### EXCERPTED DATA
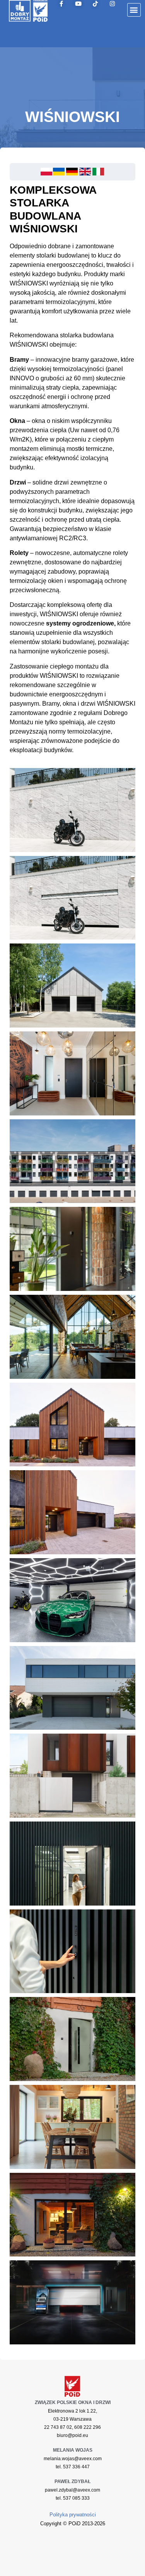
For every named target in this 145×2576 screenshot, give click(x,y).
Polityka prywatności (72, 2515)
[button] (134, 10)
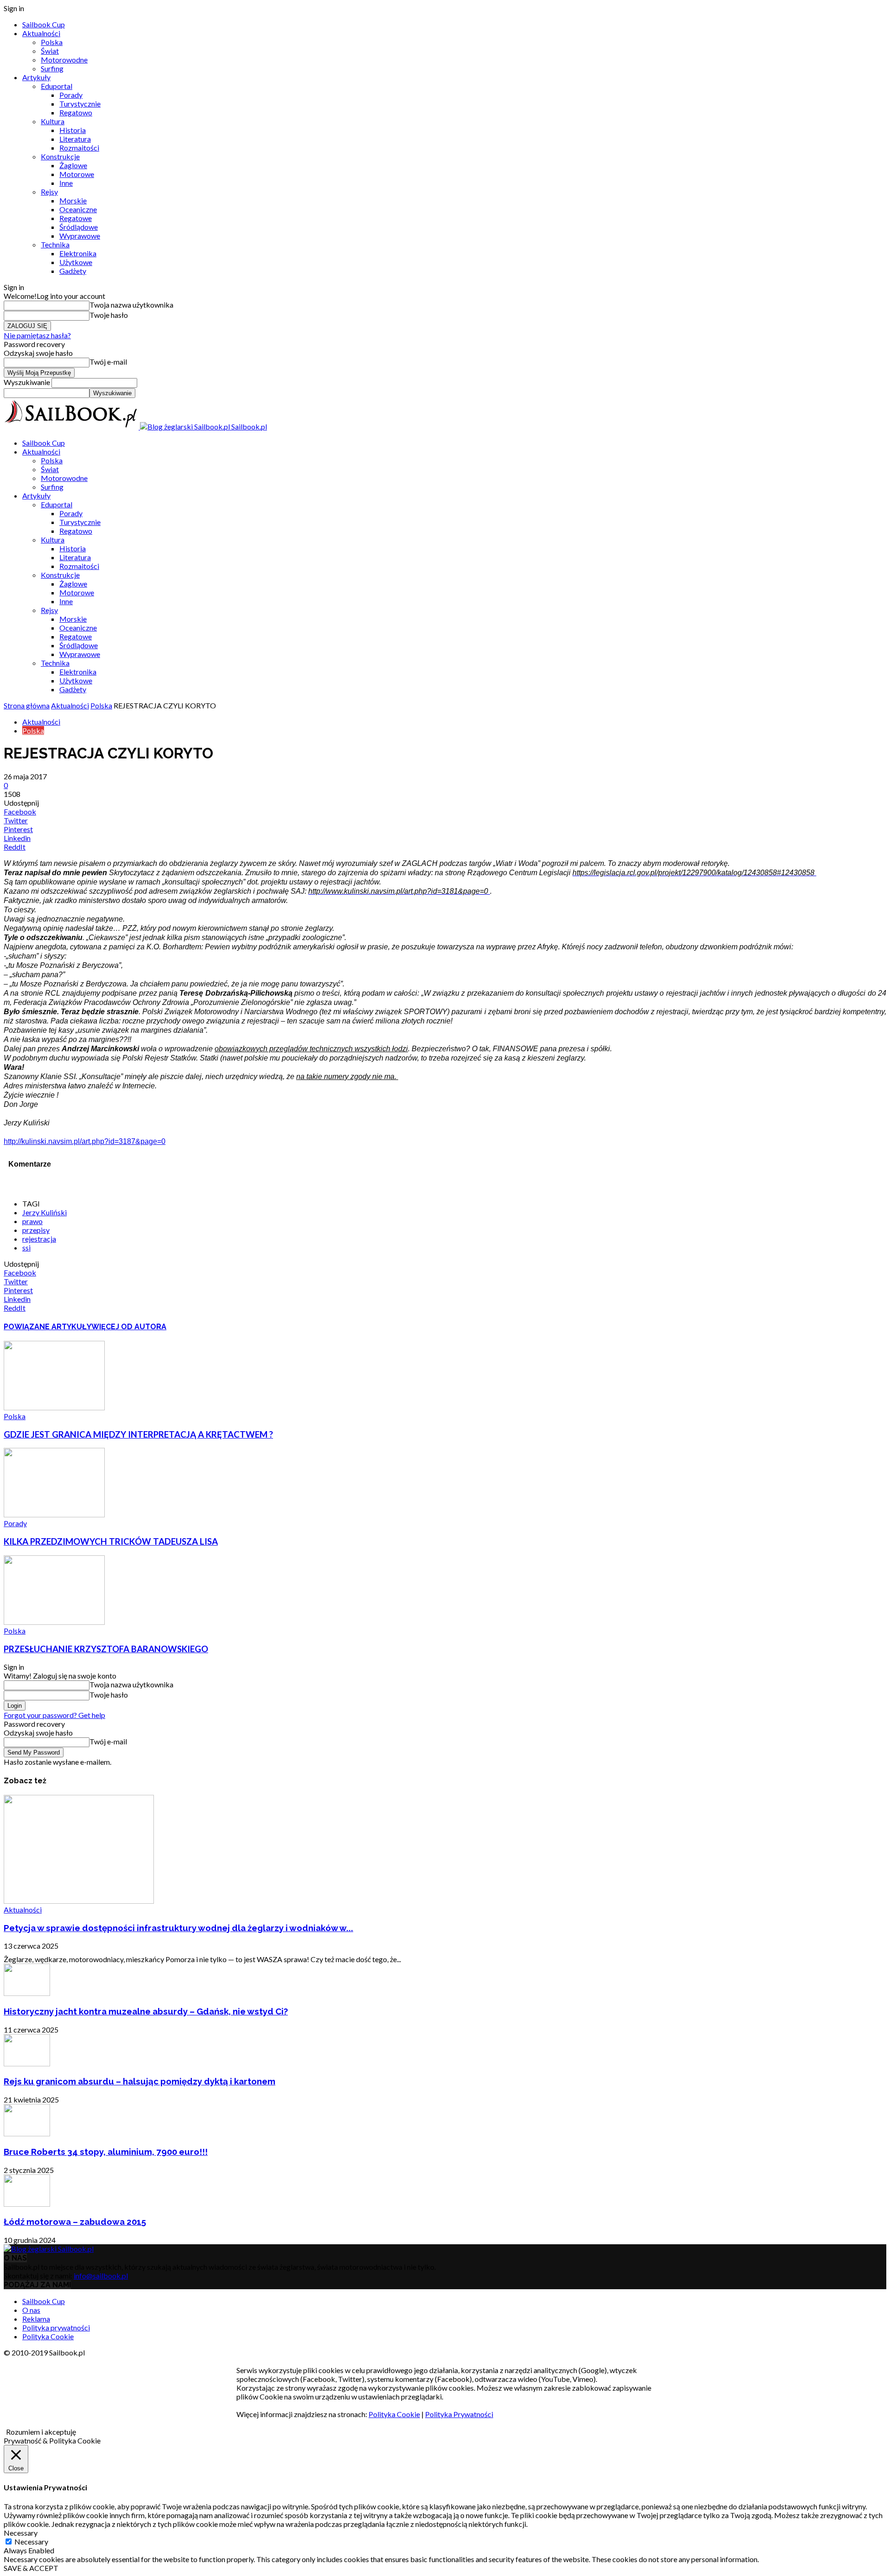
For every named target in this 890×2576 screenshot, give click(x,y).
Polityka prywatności (56, 2327)
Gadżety (72, 270)
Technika (55, 244)
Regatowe (75, 218)
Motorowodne (64, 59)
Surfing (52, 68)
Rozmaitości (79, 147)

### YOUR GOAL
Each line above with the string "give" should be reported in full.

### OUTPUT BELOW
For every named target in this 145×2576 screenshot, give click(x,y).
For every named target in this 890×2576 screenshot, give click(x,y).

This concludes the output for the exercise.